Content starts

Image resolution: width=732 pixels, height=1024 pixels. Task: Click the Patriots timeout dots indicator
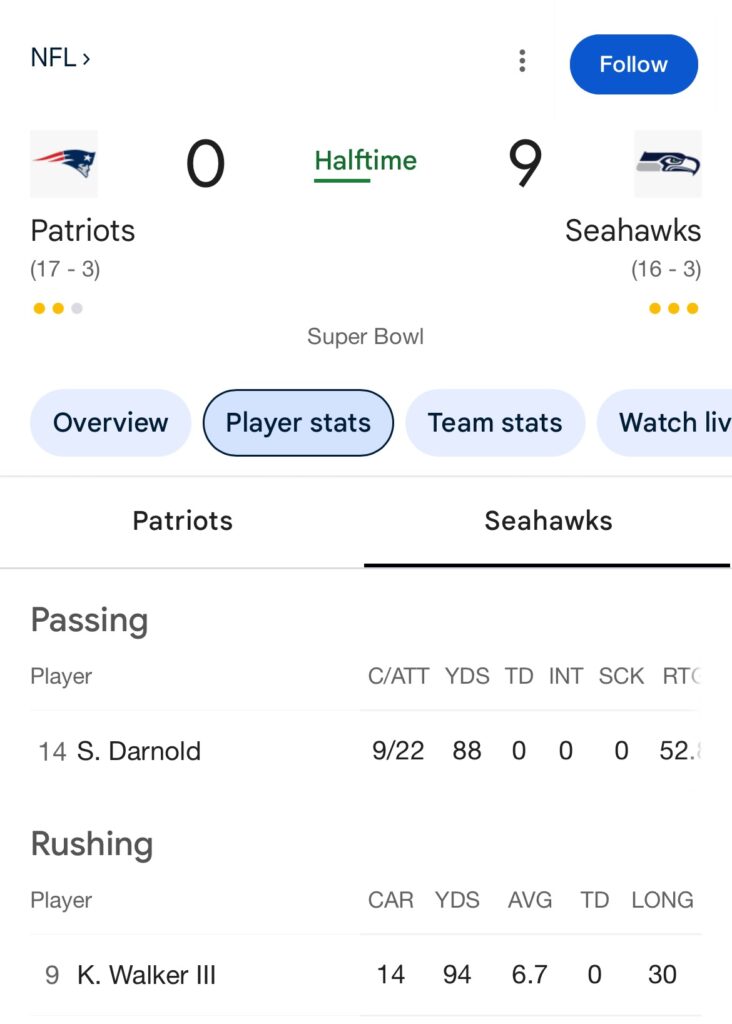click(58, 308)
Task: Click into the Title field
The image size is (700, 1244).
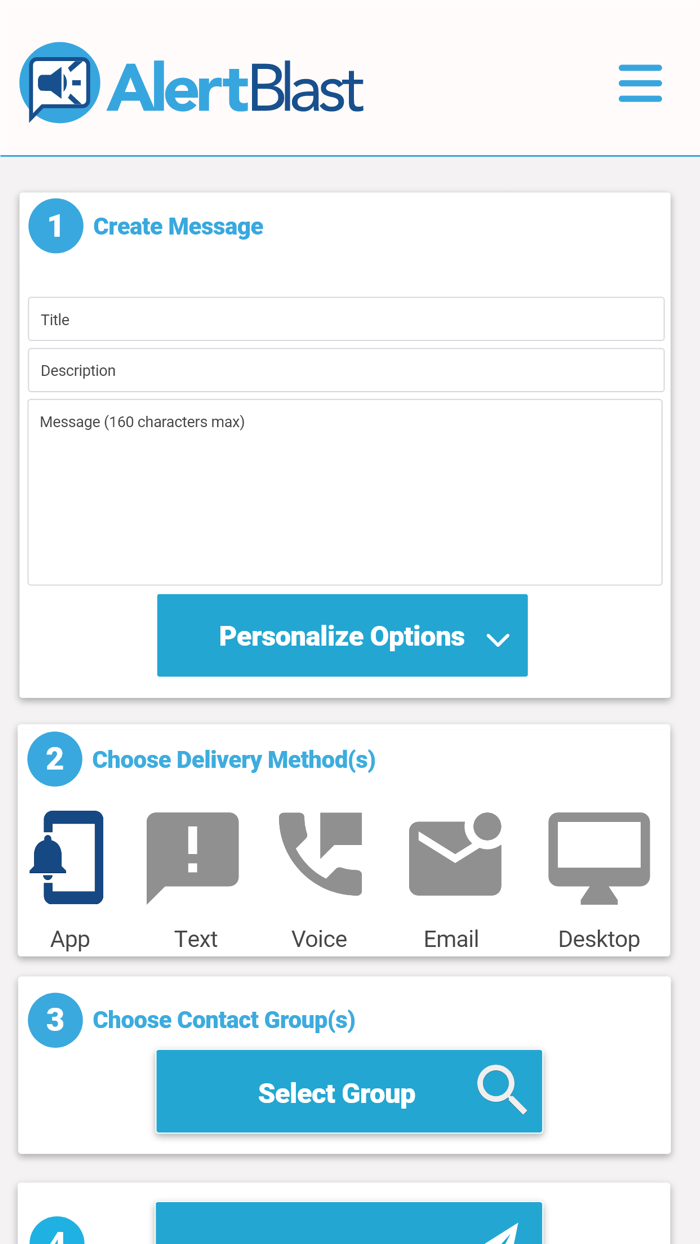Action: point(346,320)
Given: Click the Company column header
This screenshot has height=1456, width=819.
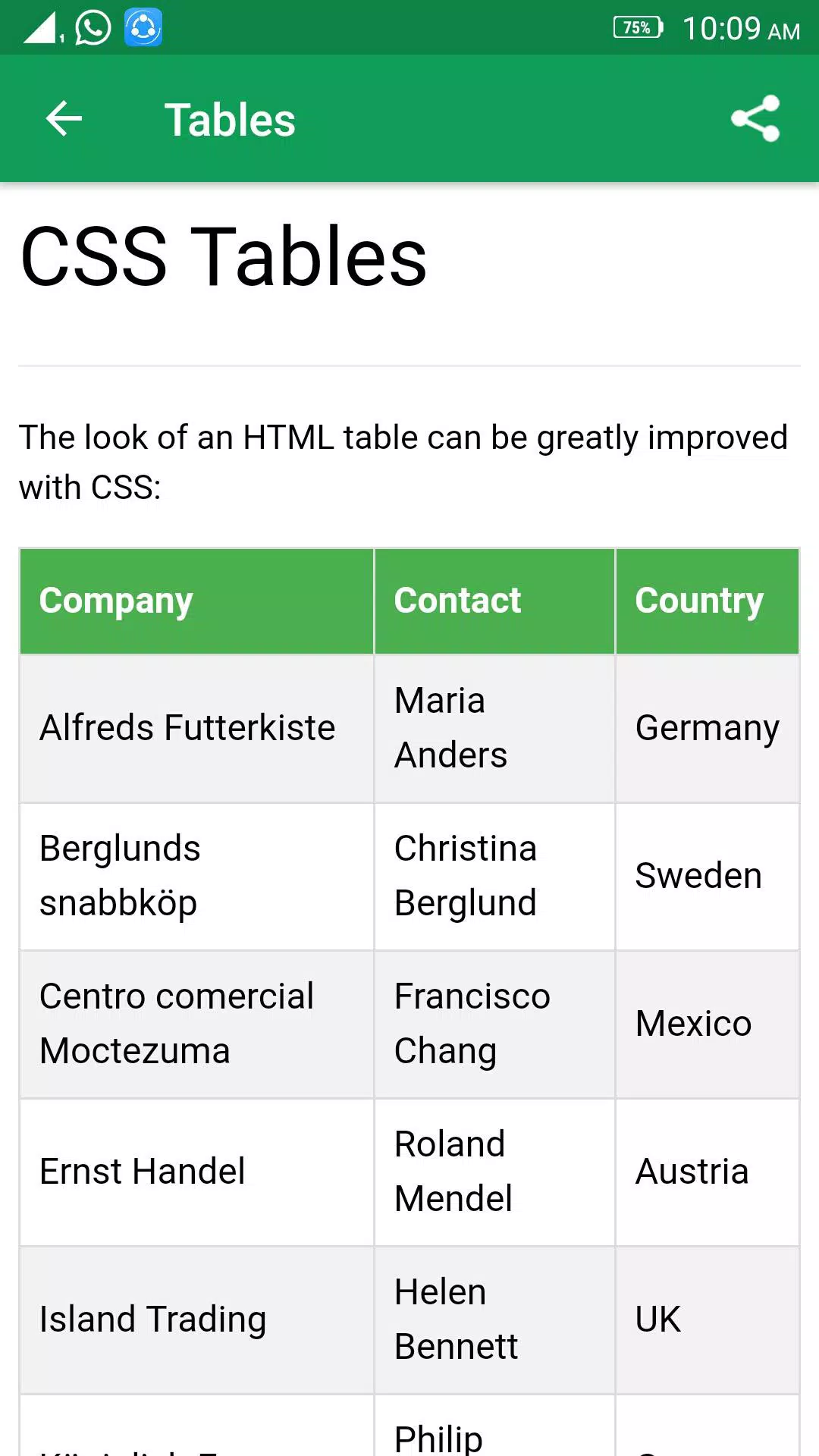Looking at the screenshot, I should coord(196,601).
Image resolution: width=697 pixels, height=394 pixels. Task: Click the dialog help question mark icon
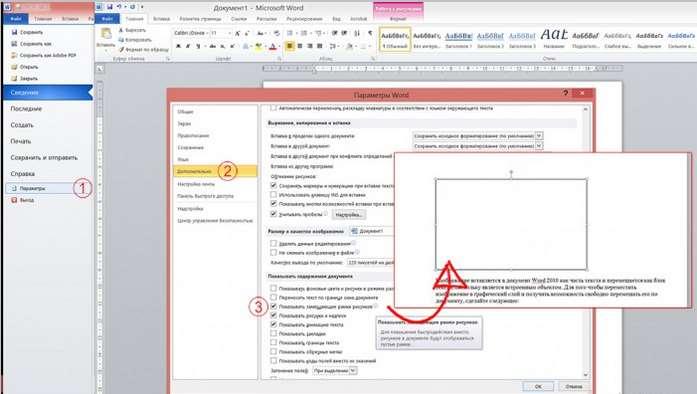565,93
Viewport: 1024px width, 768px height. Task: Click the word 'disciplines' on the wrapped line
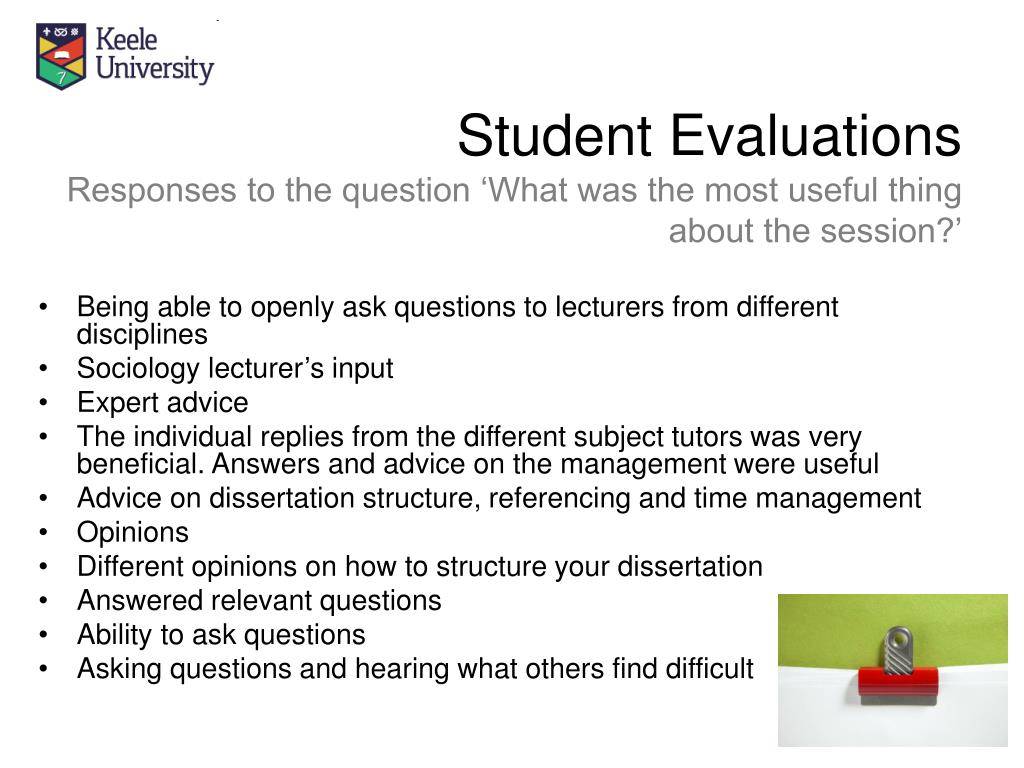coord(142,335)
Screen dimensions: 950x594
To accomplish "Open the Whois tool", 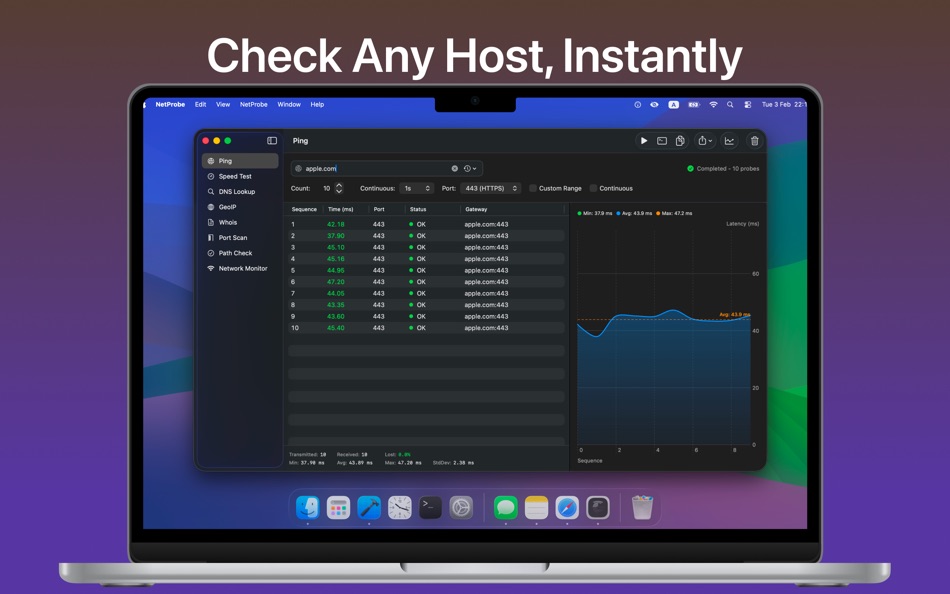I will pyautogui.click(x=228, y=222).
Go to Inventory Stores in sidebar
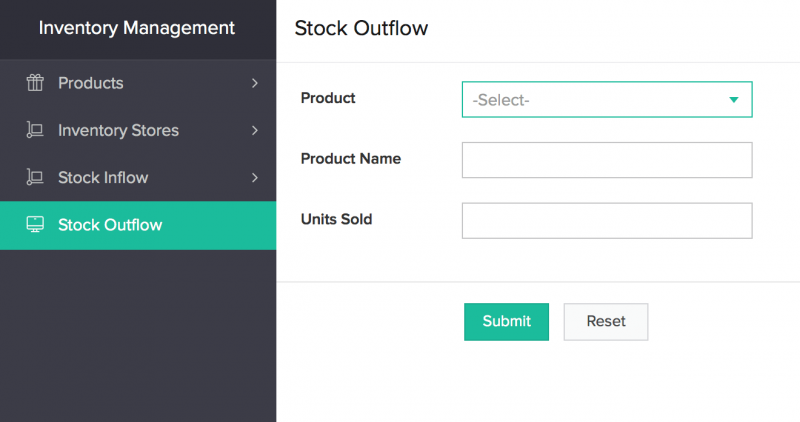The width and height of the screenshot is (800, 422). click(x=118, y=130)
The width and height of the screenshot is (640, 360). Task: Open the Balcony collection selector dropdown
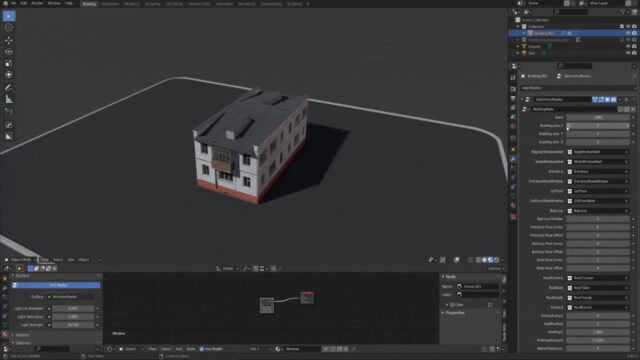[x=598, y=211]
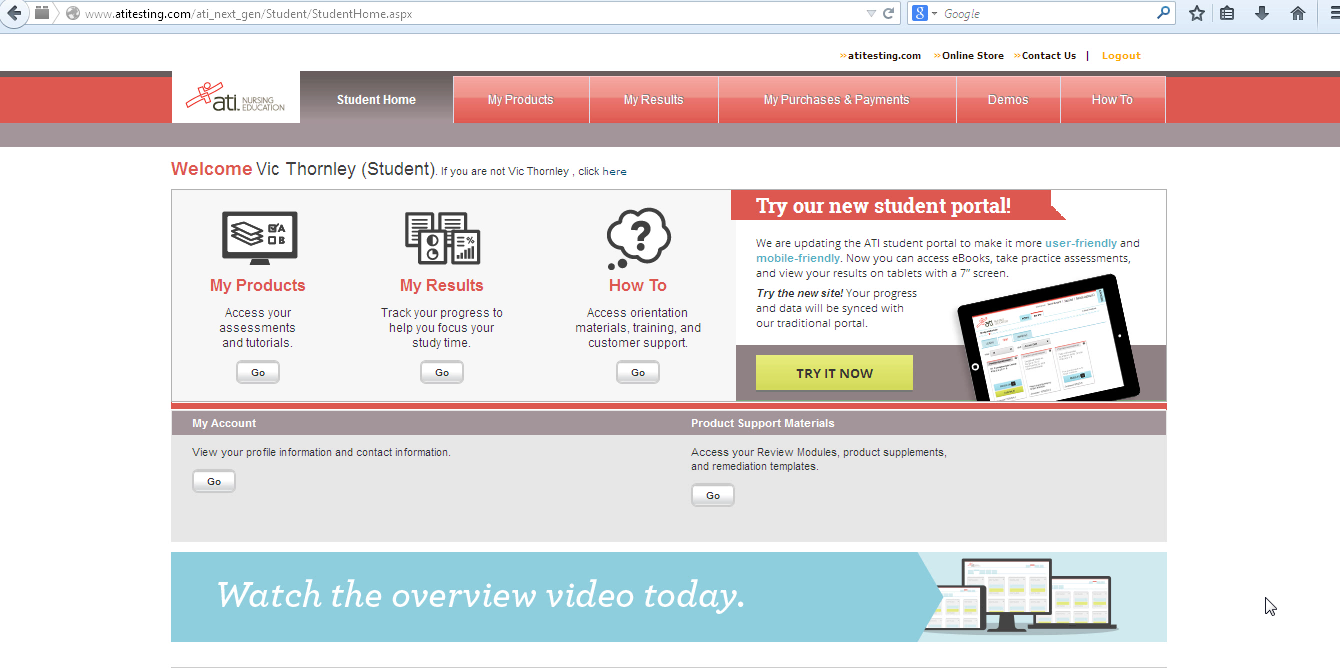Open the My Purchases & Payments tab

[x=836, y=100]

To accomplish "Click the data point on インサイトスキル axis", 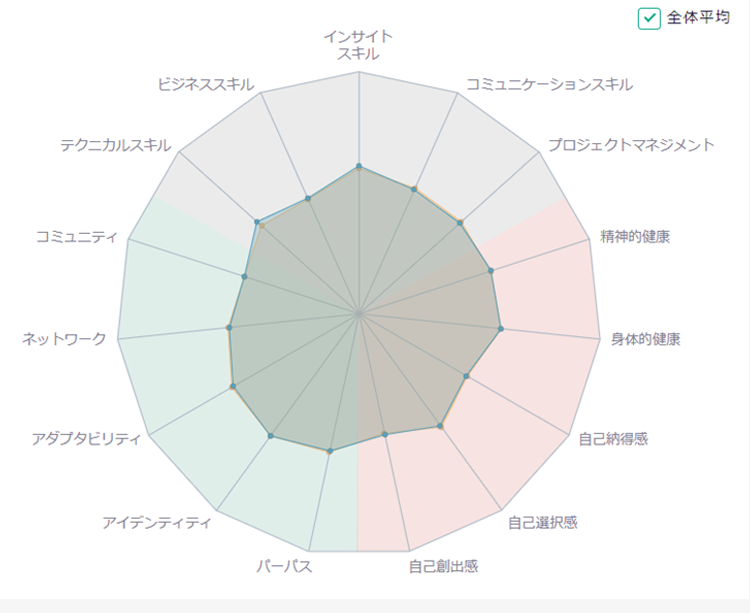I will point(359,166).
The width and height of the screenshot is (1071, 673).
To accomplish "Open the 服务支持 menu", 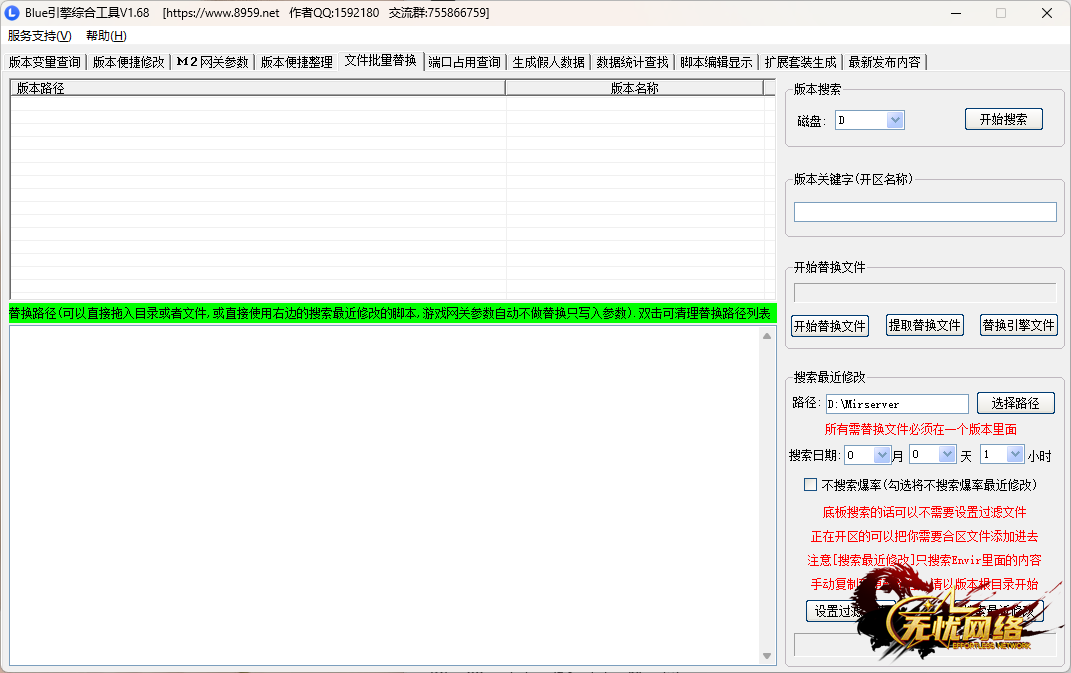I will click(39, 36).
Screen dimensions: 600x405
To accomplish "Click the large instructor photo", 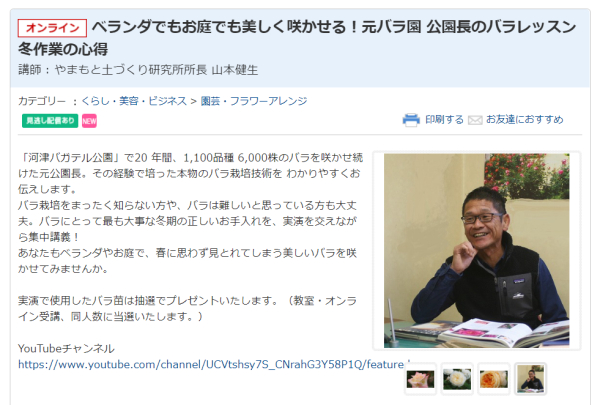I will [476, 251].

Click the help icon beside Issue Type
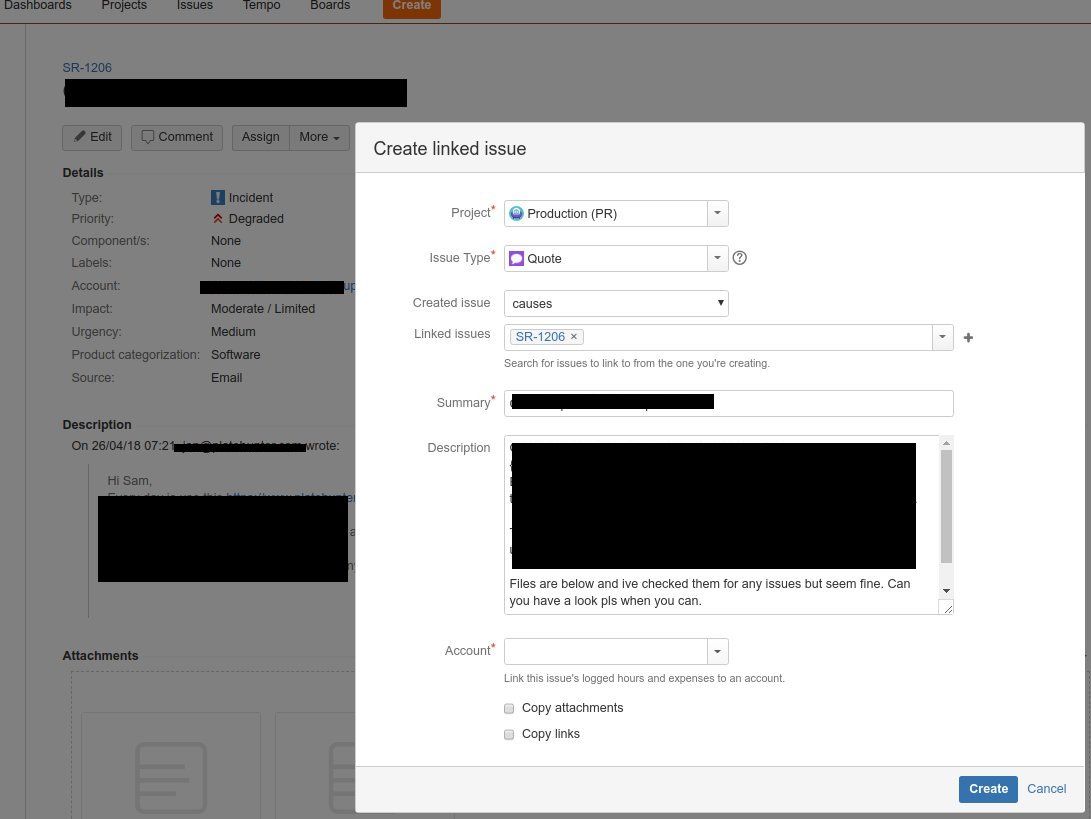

Content ends

Each line above where the word "dimensions" occurs should be copied out.

• Written solution:
Screen dimensions: 950x594
Screen dimensions: 600x405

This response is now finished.